大学の講義はシラバスに基づいて進んでいきますが、それぞれの講義の事例や資料、ワーク等の内容については任せていただき、日ごろから考えていた「学生として身につけて欲しい能力」に気づき、習得できるような内容を心がけ取り組んでいきました。

特に伝えていきたい内容は「内的キャリア」「自己決定・自己責任」といった考え方をベースに置き、学生時代に取り組んでほしいキャリア開発についてのものでした。

解説や個人作業、グループワークを通しての対話式の講義は、学生たちにとって未経験の部分が多く、新鮮な驚きを感じた学生も多かったようです。当初は、全く未経験な大学での講義に慣れず、戸惑うことも多く、学生たちとも十分な交流ができたかは自信がありませんでしたが、後日色々と感想を教えてくれた学生もいて、卒業後もSNSなどを通して繋がっています。

現在は教員を目指す学生を対象にした「職業指導」の講義も担当しており、彼らが実際に教育現場で実施していくキャリア教育についても、更に研究していく必要性を感じています。その点では、NPO日本キャリアカウンセリング研究会で行われている大学での実務者同士での交流は貴重なものです。
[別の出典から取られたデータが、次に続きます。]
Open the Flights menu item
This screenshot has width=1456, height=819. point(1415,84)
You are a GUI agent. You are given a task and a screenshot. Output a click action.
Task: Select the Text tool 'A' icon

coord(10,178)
他の方々の実践例をお聞きすることもあり、その背景や大学での環境、学生たちの生の様子、抱えている課題など話題が尽きることがありません。

講義における学生とのやりとりやテーマ設定等についてのヒントを得ることも多いです。やはり、同じ立場の専門家同士で交流することが、とても重要なことだということを実感します。大学内においても、他の先生方や職員の皆さんへもキャリア開発の重要性と可能性について伝え、広げていくことが今後の課題にもなっていきそうです。

また、企業の経営や人事に携わっている方々との交流もありますので、教育現場の様子を伝えたり、教育現場への要望をお聞きしたりすることも増えてきました。偶然にも教育現場と社会との間をつなぐ場所に立っていることもあり、今後は今の立場で地域におけるキャリアコンサルタントとしての役割を見つけ、果たしていきたいと思っています。